### [What the task requires]
The answer consists of the lines from the line holding "Screen dimensions: 1456x819" through the last line of the entries, retyped exactly, and nothing else. No pictures belong in it.

--- START ---

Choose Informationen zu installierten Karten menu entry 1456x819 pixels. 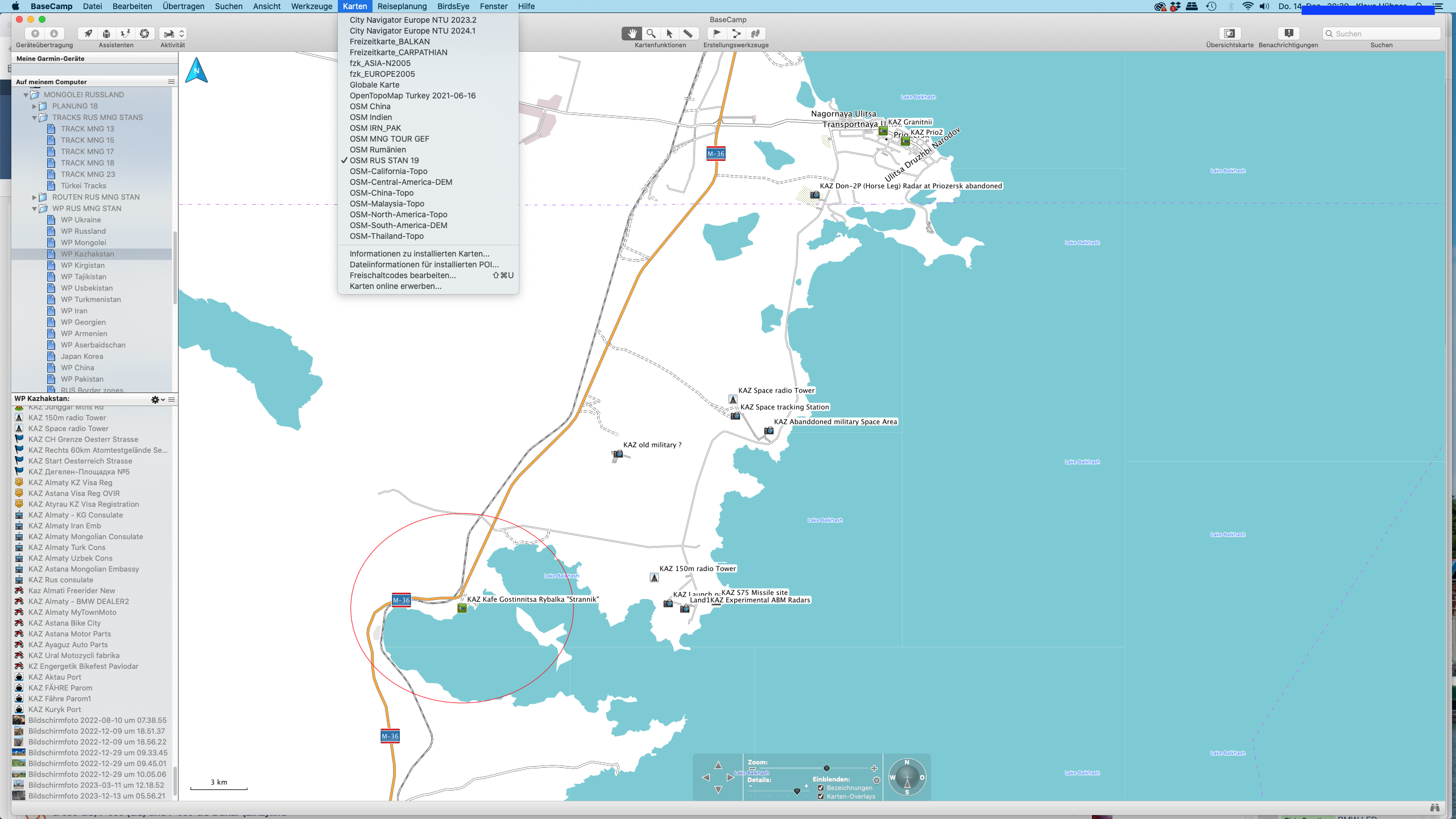pyautogui.click(x=419, y=254)
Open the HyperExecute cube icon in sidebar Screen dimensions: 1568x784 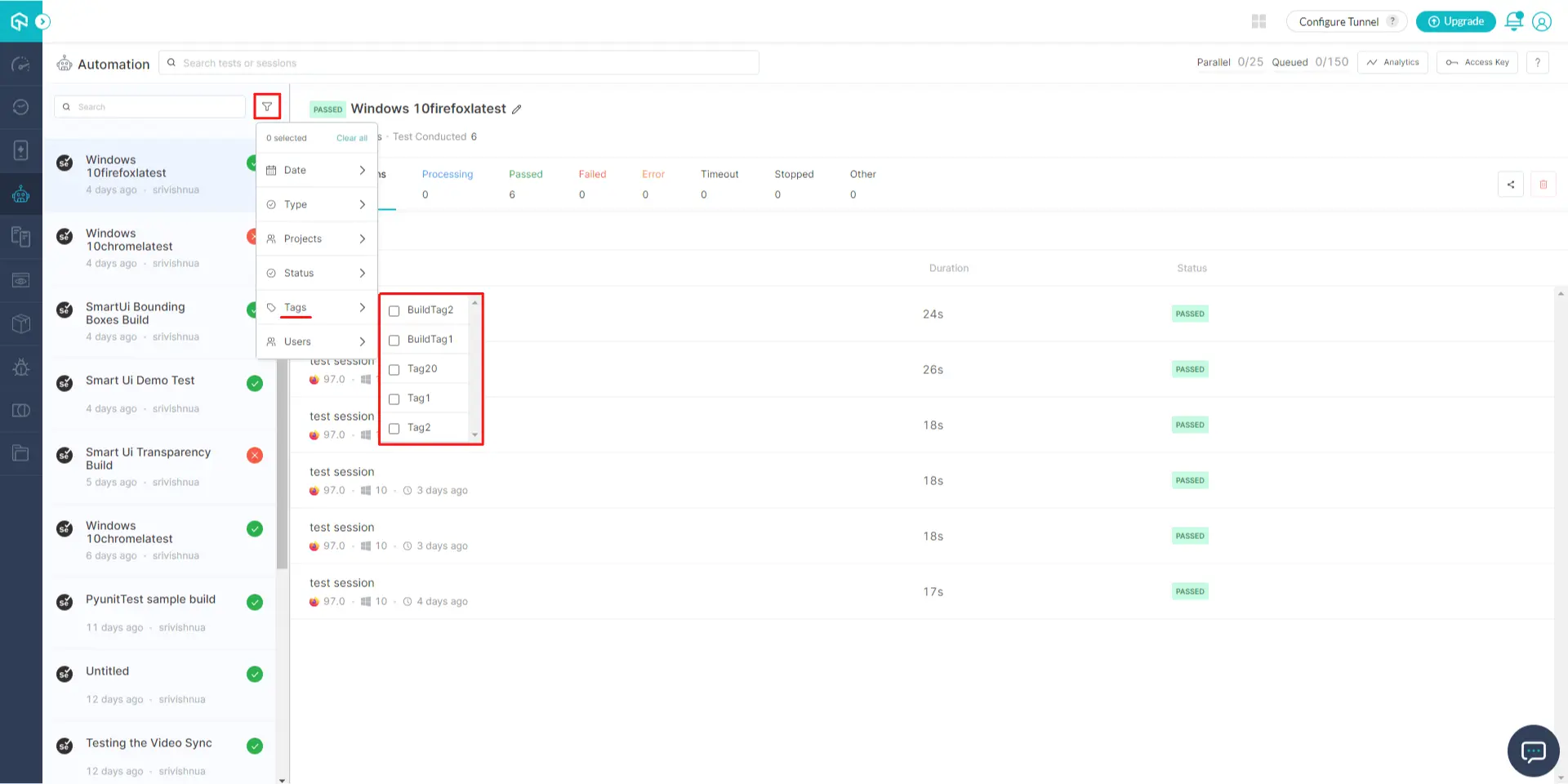pos(20,323)
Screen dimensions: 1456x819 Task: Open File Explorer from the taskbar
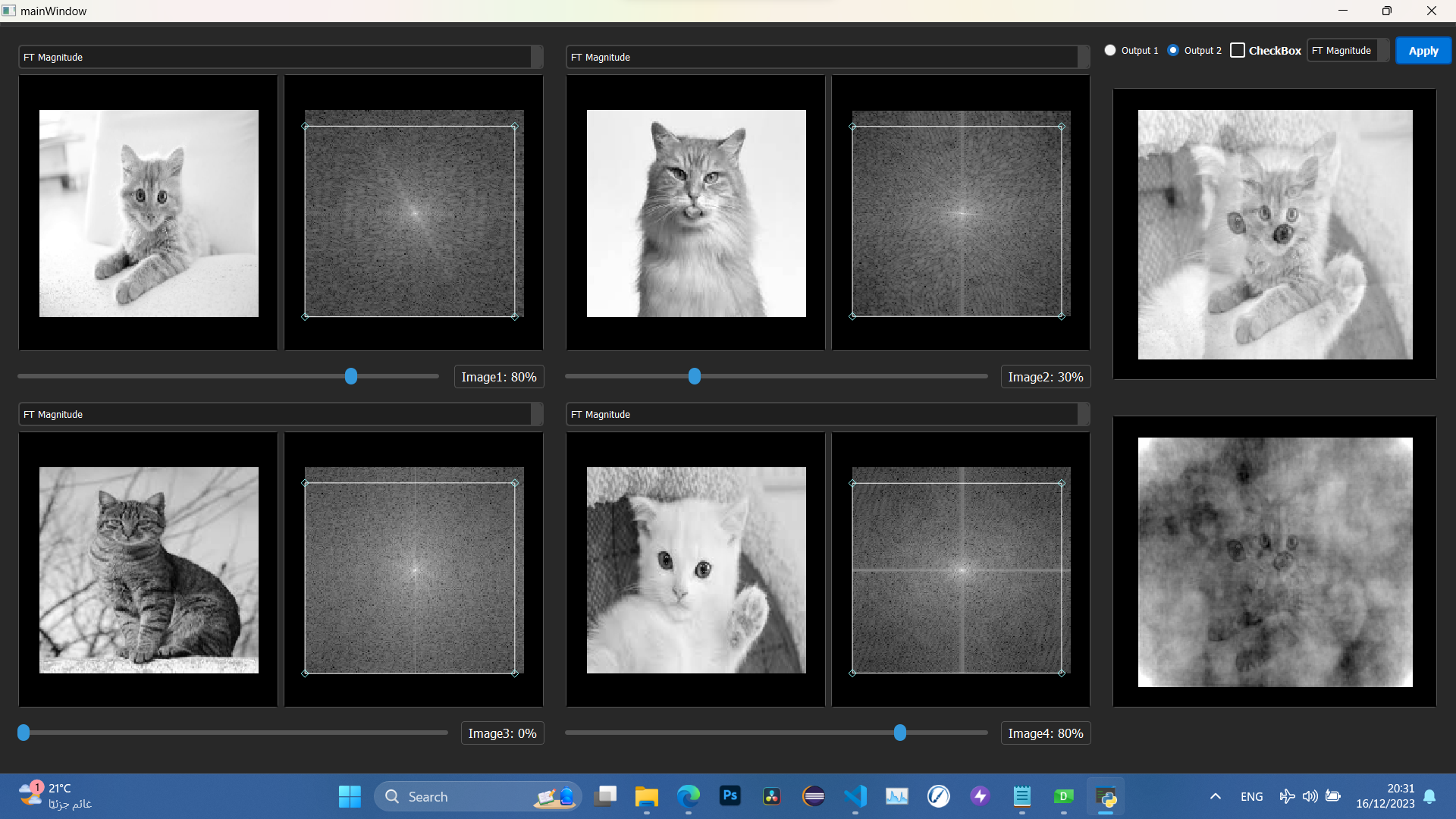click(x=646, y=796)
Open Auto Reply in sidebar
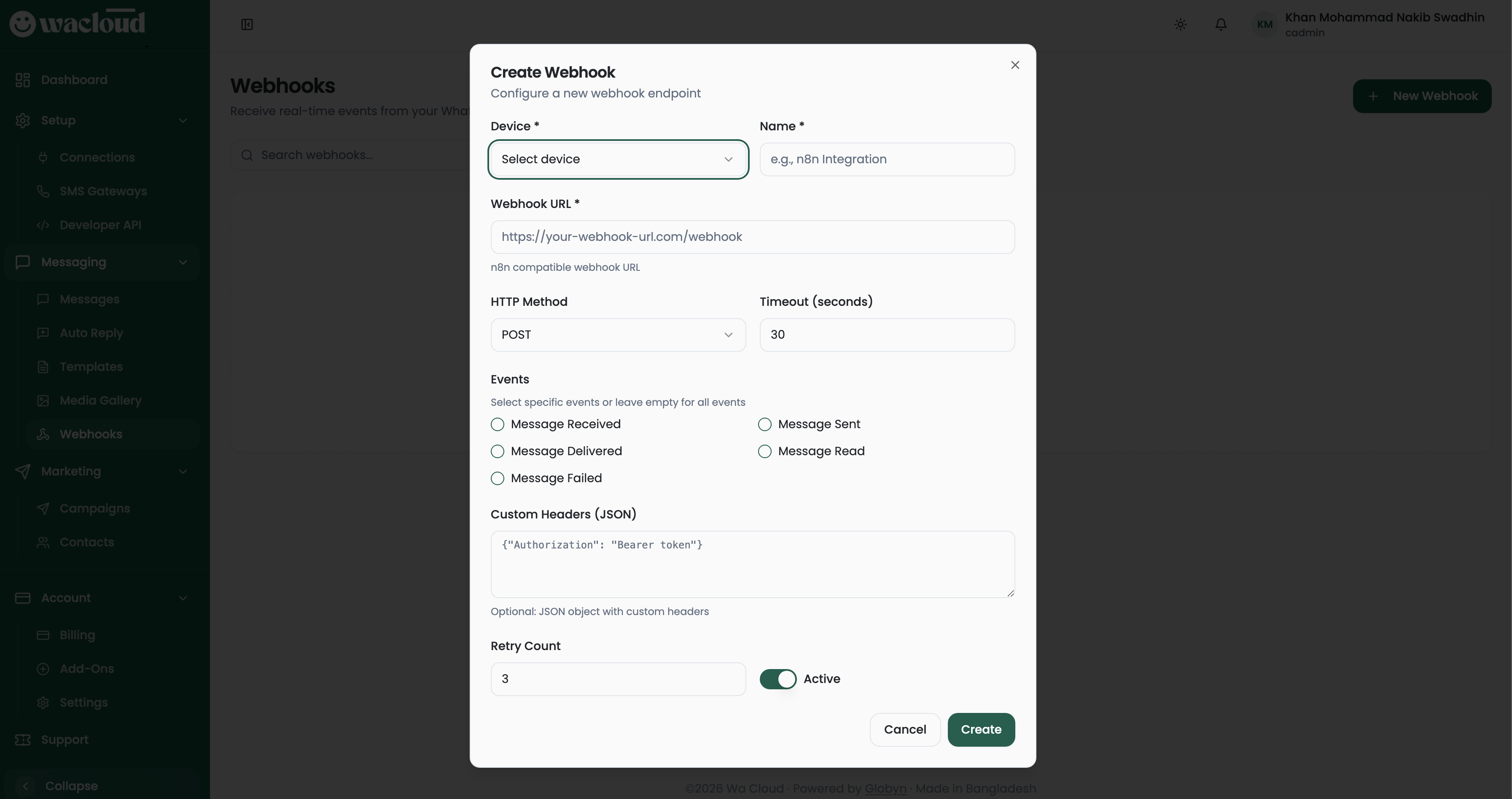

--- END ---

### [Task answer]
Screen dimensions: 1456x819 Task: Open File Explorer from the taskbar
click(x=646, y=796)
Open Auto Reply in sidebar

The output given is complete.